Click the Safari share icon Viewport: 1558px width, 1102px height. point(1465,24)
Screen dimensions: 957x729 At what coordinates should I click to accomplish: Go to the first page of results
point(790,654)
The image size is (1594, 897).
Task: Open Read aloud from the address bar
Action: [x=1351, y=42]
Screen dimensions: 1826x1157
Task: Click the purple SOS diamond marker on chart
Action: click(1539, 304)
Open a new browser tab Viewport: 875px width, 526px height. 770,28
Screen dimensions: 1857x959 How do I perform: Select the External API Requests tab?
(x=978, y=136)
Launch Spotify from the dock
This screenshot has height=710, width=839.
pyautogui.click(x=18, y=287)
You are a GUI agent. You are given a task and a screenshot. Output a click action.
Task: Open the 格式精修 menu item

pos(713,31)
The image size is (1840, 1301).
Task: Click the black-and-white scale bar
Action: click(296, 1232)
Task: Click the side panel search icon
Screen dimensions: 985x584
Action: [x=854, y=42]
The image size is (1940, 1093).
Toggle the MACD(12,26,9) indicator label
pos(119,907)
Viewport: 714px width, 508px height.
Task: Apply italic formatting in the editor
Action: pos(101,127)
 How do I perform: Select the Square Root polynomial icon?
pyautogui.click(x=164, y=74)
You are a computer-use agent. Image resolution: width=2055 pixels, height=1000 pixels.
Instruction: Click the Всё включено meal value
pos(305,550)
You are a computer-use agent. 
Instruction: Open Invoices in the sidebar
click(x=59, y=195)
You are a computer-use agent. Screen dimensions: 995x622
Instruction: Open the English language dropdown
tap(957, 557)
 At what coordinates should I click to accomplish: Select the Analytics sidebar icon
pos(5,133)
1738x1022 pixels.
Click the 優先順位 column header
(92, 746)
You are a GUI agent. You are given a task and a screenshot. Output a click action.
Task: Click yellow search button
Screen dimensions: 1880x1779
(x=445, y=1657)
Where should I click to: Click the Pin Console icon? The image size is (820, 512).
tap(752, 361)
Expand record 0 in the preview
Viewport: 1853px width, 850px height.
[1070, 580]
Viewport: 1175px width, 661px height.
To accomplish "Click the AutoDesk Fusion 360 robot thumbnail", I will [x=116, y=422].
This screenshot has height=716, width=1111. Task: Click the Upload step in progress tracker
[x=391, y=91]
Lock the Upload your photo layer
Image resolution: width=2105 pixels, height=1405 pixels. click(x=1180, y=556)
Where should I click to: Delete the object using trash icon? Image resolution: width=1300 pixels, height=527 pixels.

-=-=-=-=-

→ **What is being asked**
When you reach the end of the data, write every line out again verbatim.

→ **Written response**
Click the Safari share icon Viewport: 1558px width, 1102px height. point(1465,24)
Screen dimensions: 957x729 At what coordinates should I click to accomplish: Go to the first page of results
point(790,654)
The image size is (1594, 897).
Task: Open Read aloud from the address bar
Action: [x=1351, y=42]
Screen dimensions: 1826x1157
Task: Click the purple SOS diamond marker on chart
Action: click(1539, 304)
Open a new browser tab Viewport: 875px width, 526px height. 770,28
Screen dimensions: 1857x959 How do I perform: Select the External API Requests tab?
(x=978, y=136)
Launch Spotify from the dock
This screenshot has height=710, width=839.
pyautogui.click(x=18, y=287)
You are a GUI agent. You are given a task and a screenshot. Output a click action.
Task: Open the 格式精修 menu item

pos(713,31)
The image size is (1840, 1301).
Task: Click the black-and-white scale bar
Action: click(296, 1232)
Task: Click the side panel search icon
Screen dimensions: 985x584
Action: [x=854, y=42]
The image size is (1940, 1093).
Toggle the MACD(12,26,9) indicator label
pos(119,907)
Viewport: 714px width, 508px height.
Task: Apply italic formatting in the editor
Action: pos(101,127)
 How do I perform: Select the Square Root polynomial icon?
pyautogui.click(x=164, y=74)
You are a computer-use agent. Image resolution: width=2055 pixels, height=1000 pixels.
Instruction: Click the Всё включено meal value
pos(305,550)
You are a computer-use agent. 
Instruction: Open Invoices in the sidebar
click(x=59, y=195)
You are a computer-use agent. Screen dimensions: 995x622
Instruction: Open the English language dropdown
tap(957, 557)
 At what coordinates should I click to accomplish: Select the Analytics sidebar icon
pos(5,133)
1738x1022 pixels.
Click the 優先順位 column header
(92, 746)
You are a GUI agent. You are given a task and a screenshot. Output a click action.
Task: Click yellow search button
Screen dimensions: 1880x1779
(x=445, y=1657)
Where should I click to: Click the Pin Console icon? The image size is (820, 512).
tap(752, 361)
Expand record 0 in the preview
Viewport: 1853px width, 850px height.
[1070, 580]
Viewport: 1175px width, 661px height.
To accomplish "Click the AutoDesk Fusion 360 robot thumbnail", I will [x=116, y=422].
This screenshot has height=716, width=1111. Task: Click the Upload step in progress tracker
[x=391, y=91]
Lock the Upload your photo layer
Image resolution: width=2105 pixels, height=1405 pixels. click(x=1180, y=556)
Where should I click to: Delete the object using trash icon? Image resolution: width=1300 pixels, height=527 pixels.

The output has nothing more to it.